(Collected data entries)
>>>>>

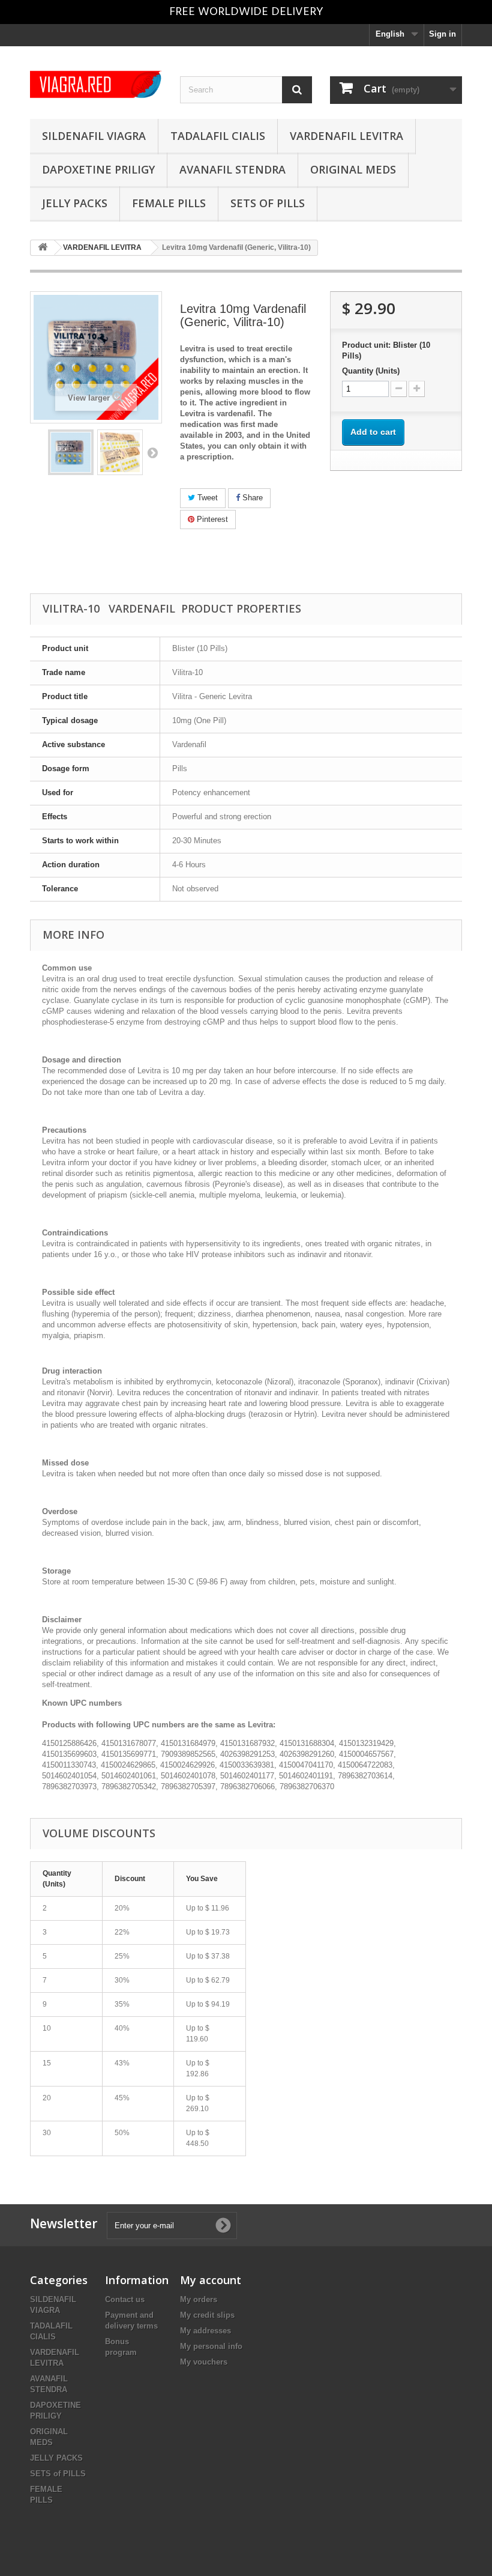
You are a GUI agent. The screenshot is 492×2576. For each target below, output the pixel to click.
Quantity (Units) (371, 370)
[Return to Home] (42, 247)
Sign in (442, 33)
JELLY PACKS (74, 203)
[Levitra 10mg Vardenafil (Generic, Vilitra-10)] (71, 452)
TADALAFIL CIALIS (217, 136)
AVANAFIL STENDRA (232, 169)
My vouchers (203, 2361)
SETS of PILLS (267, 203)
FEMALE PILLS (169, 203)
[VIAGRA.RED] (96, 84)
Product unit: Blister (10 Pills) (386, 350)
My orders (198, 2299)
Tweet (206, 497)
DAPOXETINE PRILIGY (98, 169)
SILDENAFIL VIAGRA (94, 136)
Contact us (125, 2299)
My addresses (205, 2330)
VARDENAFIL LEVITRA (346, 136)
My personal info (211, 2346)
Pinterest (211, 519)
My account (210, 2280)
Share (251, 497)
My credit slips (207, 2315)
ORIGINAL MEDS (353, 169)
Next (152, 452)
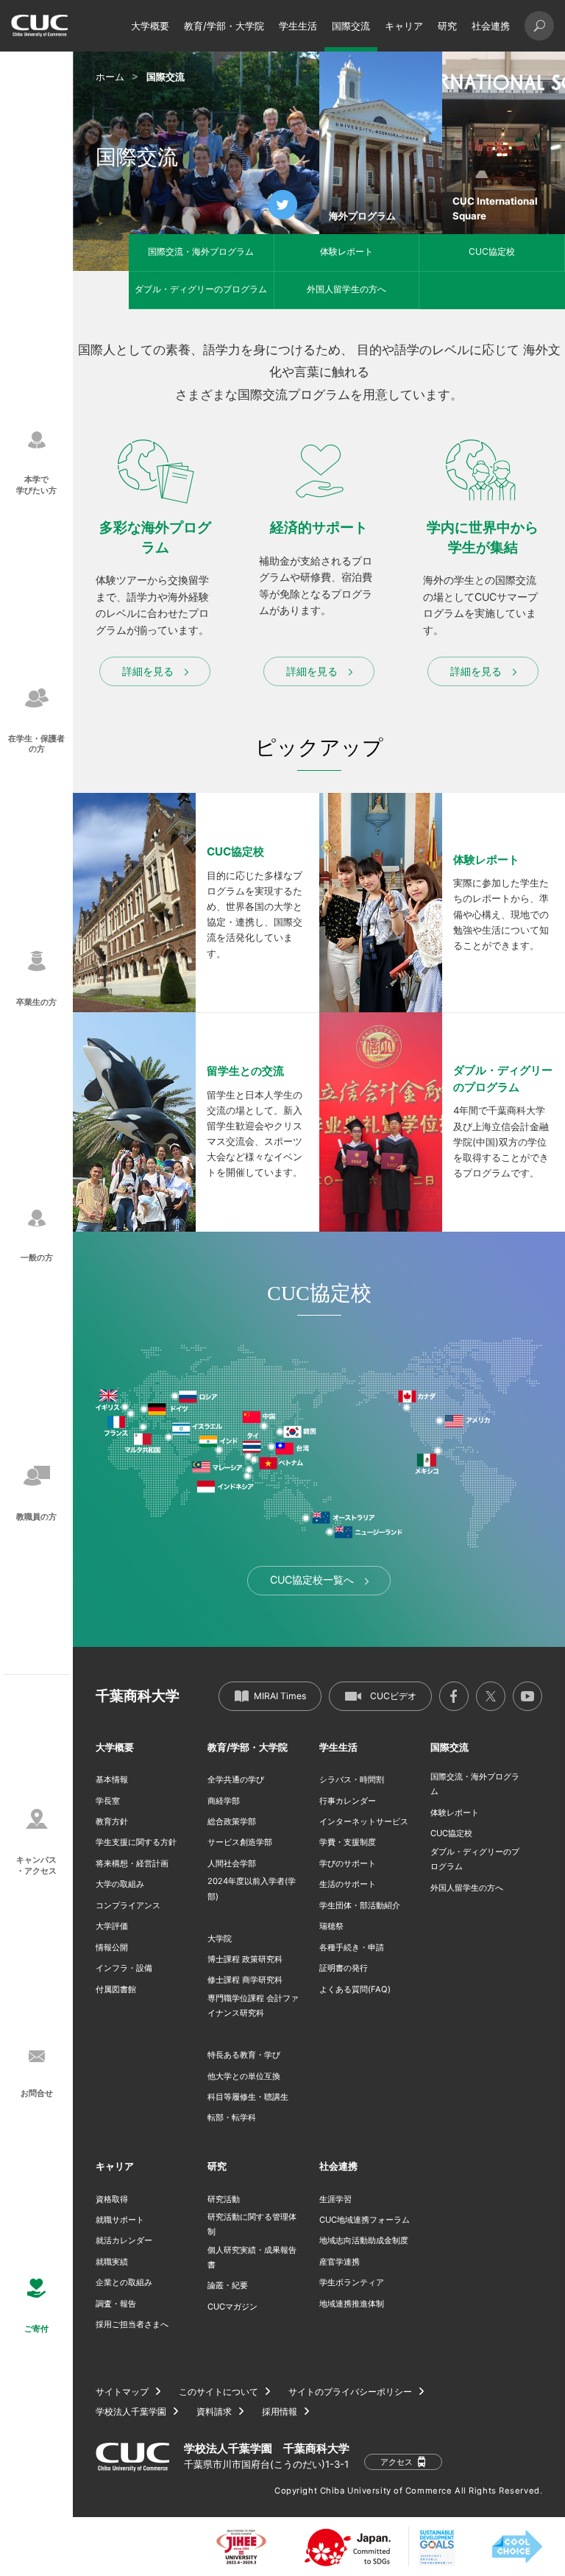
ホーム (110, 76)
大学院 (219, 1938)
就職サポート (120, 2220)
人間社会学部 (231, 1863)
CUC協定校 (492, 251)
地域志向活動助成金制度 (363, 2240)
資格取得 (112, 2199)
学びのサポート (347, 1863)
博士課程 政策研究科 (244, 1959)
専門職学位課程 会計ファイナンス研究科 (253, 2005)
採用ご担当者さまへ (132, 2324)
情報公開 (112, 1947)
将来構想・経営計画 (132, 1863)
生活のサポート (347, 1884)
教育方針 (112, 1821)
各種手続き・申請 (351, 1947)
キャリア (404, 26)
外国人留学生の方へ (346, 288)
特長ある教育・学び (243, 2055)
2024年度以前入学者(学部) (251, 1888)
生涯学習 (335, 2199)
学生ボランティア (351, 2282)
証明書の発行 (343, 1968)
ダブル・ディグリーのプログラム (201, 288)
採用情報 (279, 2411)
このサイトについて (218, 2392)
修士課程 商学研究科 (244, 1980)
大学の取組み (120, 1884)
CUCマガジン (232, 2306)
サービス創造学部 (239, 1842)
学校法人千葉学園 (131, 2411)
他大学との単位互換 (243, 2076)
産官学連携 (339, 2261)
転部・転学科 (231, 2117)
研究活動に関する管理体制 (251, 2224)
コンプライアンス (128, 1905)
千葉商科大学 (138, 1695)
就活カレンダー (124, 2240)
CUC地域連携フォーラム (364, 2220)
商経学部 (223, 1801)
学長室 (108, 1801)
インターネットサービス (363, 1821)
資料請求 (214, 2411)
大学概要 (150, 26)
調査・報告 (116, 2303)
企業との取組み (124, 2282)
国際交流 (351, 26)
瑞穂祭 (331, 1926)
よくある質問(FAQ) (355, 1989)
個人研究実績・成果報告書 (251, 2257)
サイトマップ (122, 2392)
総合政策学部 (231, 1821)
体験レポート (346, 251)
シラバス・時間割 (351, 1779)
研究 (447, 26)
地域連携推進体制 (351, 2303)
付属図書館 (116, 1989)
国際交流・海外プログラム (201, 251)
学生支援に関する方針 (136, 1842)
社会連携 (491, 26)
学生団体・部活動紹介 (359, 1905)
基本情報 (112, 1779)
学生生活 (298, 26)
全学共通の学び (235, 1779)
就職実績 (112, 2261)
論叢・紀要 (227, 2285)
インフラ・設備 (124, 1968)
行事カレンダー (347, 1801)
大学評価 (112, 1926)
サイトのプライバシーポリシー (350, 2392)
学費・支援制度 (347, 1842)
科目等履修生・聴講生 (247, 2097)
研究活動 (223, 2199)
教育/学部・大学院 (224, 26)
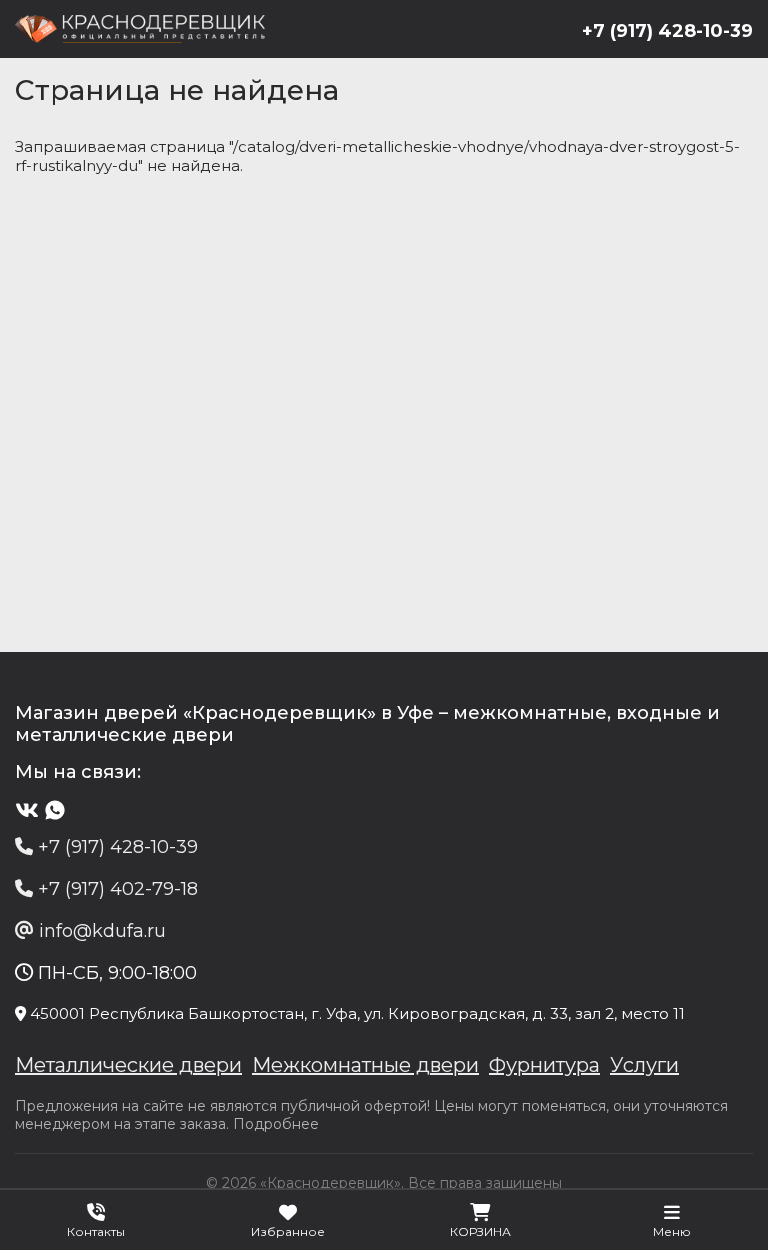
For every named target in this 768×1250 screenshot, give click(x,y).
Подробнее (276, 1124)
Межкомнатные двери (365, 1065)
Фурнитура (544, 1065)
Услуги (644, 1065)
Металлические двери (128, 1065)
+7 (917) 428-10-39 (667, 31)
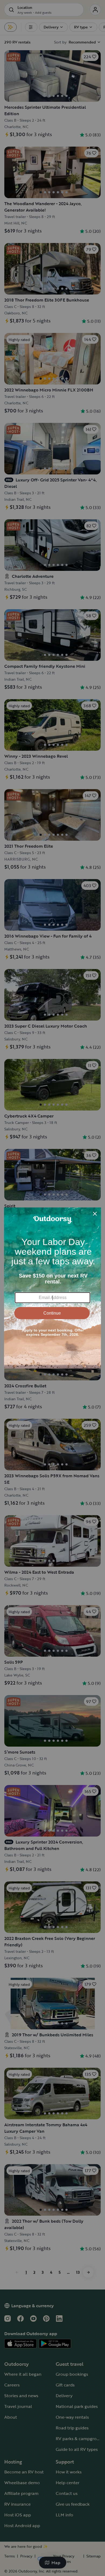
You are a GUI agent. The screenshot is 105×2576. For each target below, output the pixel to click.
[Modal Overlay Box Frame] (52, 1288)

<<<<<

Retype only the lines above from the one with "大学概要 (150, 26)" through the last, both ends included, keeping every picture out of the copy.

**Reply to the exercise**
大学概要 (150, 26)
調査・報告 (116, 2303)
企業との取組み (124, 2282)
国際交流 (351, 26)
瑞穂祭 (331, 1926)
よくある質問(FAQ) (355, 1989)
個人研究実績・成果報告書 (251, 2257)
サイトマップ (122, 2392)
総合政策学部 (231, 1821)
体験レポート (346, 251)
シラバス・時間割 (351, 1779)
研究 (447, 26)
地域連携推進体制 (351, 2303)
付属図書館 (116, 1989)
国際交流・海外プログラム (201, 251)
学生支援に関する方針 (136, 1842)
社会連携 (491, 26)
学生団体・部活動紹介 (359, 1905)
基本情報 (112, 1779)
学生生活 (298, 26)
全学共通の学び (235, 1779)
就職実績 (112, 2261)
論叢・紀要 (227, 2285)
インフラ・設備 (124, 1968)
行事カレンダー (347, 1801)
大学評価 (112, 1926)
サイトのプライバシーポリシー (350, 2392)
学費・支援制度 (347, 1842)
科目等履修生・聴講生 (247, 2097)
研究活動 (223, 2199)
教育/学部・大学院 (224, 26)
For every named target in this 768×1250 screenshot, give click(x,y).
Подробнее (276, 1124)
Межкомнатные двери (365, 1065)
Фурнитура (544, 1065)
Услуги (644, 1065)
Металлические двери (128, 1065)
+7 (917) 428-10-39 (667, 31)
You are a GUI agent. The screenshot is 105×2576. For each target below, output the pixel to click.
[Modal Overlay Box Frame] (52, 1288)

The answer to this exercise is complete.